Indonesia Raih Dua Gelar di BNI Indonesia International Challenge 2025

YOGYAKARTA - Indonesia meraih dua gelar setelah ganda putra Ali Faathir Rayhan/Devin Artha Wahyudi, menjadi juara di BNI Indonesia International Challenge 2025. Di final yang digelar di GOR Amongrogo, Minggu, 23 November 2025, mereka menaklukkan ganda Malaysia, Aaron Tai/Tan Zhi Yang, 21-15, 21-17.

Ganda Ali/Devin tampil dengan kepercayaan diri yang kuat. Mereka juga bisa mengontrol tempo pertandingan dan ini menjadi kunci untuk menaklukkan lawannya.

Selain itu mereka mengembangkan serangan yang cepat dengan penempatan bola yang akurat. Meski ganda Malaysia itu memberi perlawanan ketat, namun Adi/Devin mampu mengatasinya.

Mereka menutup gim pertama dengan skor 21-15. Selanjutnya di gim kedua, Adi/Devin menolak menyerah dan memberikannya kepada lawan.

Mereka tetap konsisten hingga mengunci kemenangan 21-17. Kemenangan ini sekaligus menjadi bukti kematangan strategi dan mental bertanding pasangan unggulan ketujuh tersebut.
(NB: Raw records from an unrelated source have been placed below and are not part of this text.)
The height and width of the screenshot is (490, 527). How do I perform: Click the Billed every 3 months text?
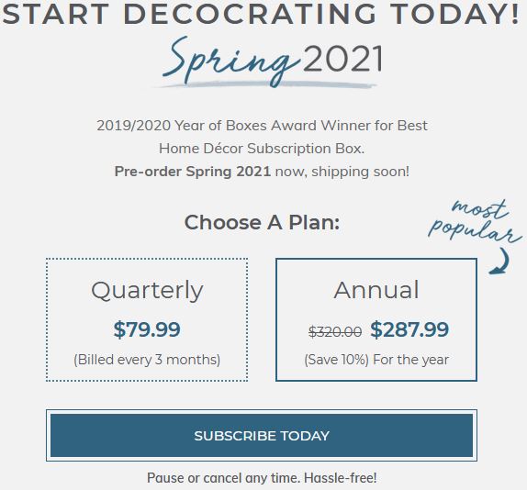point(147,360)
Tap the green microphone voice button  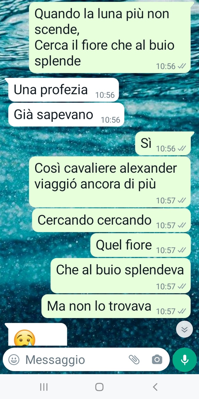point(185,359)
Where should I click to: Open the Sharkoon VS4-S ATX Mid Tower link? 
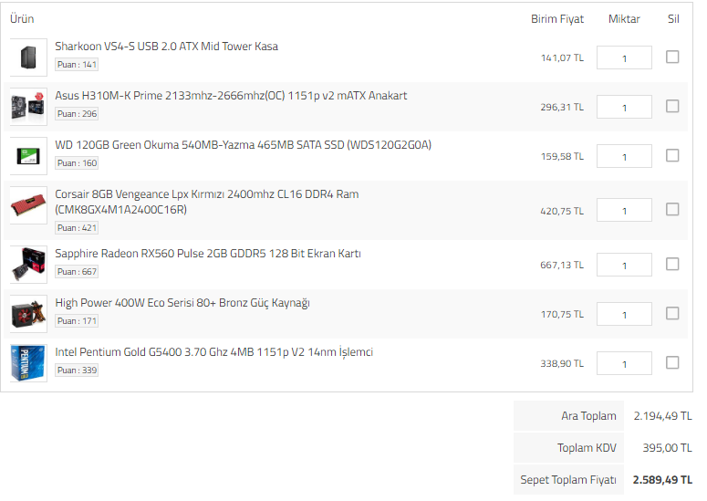point(166,47)
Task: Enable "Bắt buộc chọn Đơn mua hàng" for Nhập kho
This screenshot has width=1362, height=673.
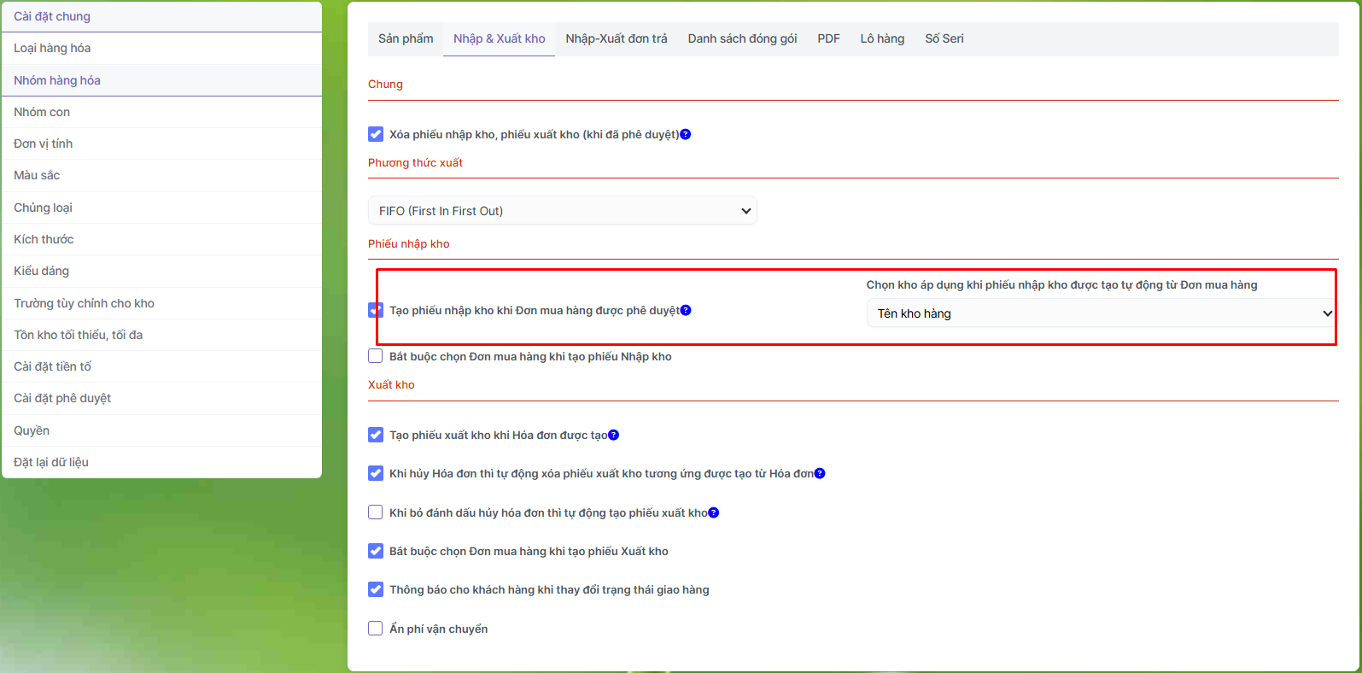Action: [x=376, y=356]
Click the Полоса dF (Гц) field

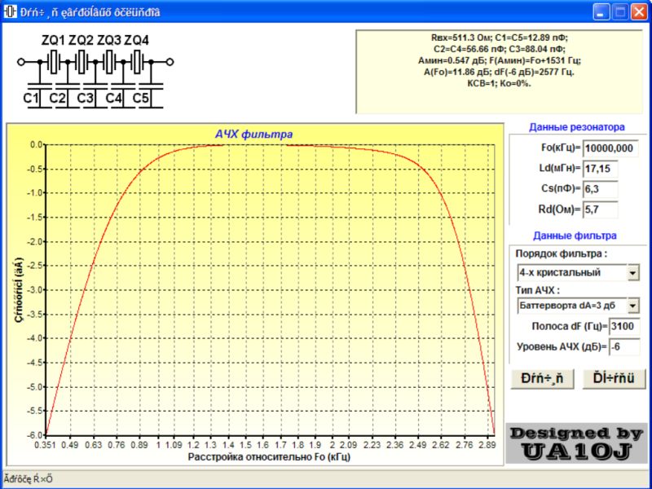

Devin menuturkan bila keberhasilan meraih kemenangan lewat dua gim tak lepas dari penerapan strategi yang berjalan sesuai harapan. Selain itu lawan seperti tak nyaman dengan pola permainan cepat mereka.

“Kami bermain sesuai rencana dan berjalan dengan lancar. Lawan pun sepertinya tidak nyaman dengan pola permainan kami, Akibatnya, mereka sering mati sendiri,” kata Devin.

Dirinya, lebih lanjutnya, mengatakan, “Kami berada di atas angin dan tidak terlalu mendapat tekanan. Tentu kami senang bisa menjadi juara. Pasalnya kami ingin membawa Indonesia juara di event internasional,” ujarnya lagi.

Sementara, Ali Faathir menyatakan bila mereka selalu melakukan evaluasi dari performa mereka pada pertandingan sebelumnya.

Bila ada kelemahan, mereka pun memperbaiki di laga berikutnya. Selain itu penting menjaga ketenangan terutama di laga final yang memiliki atmosfer berbeda.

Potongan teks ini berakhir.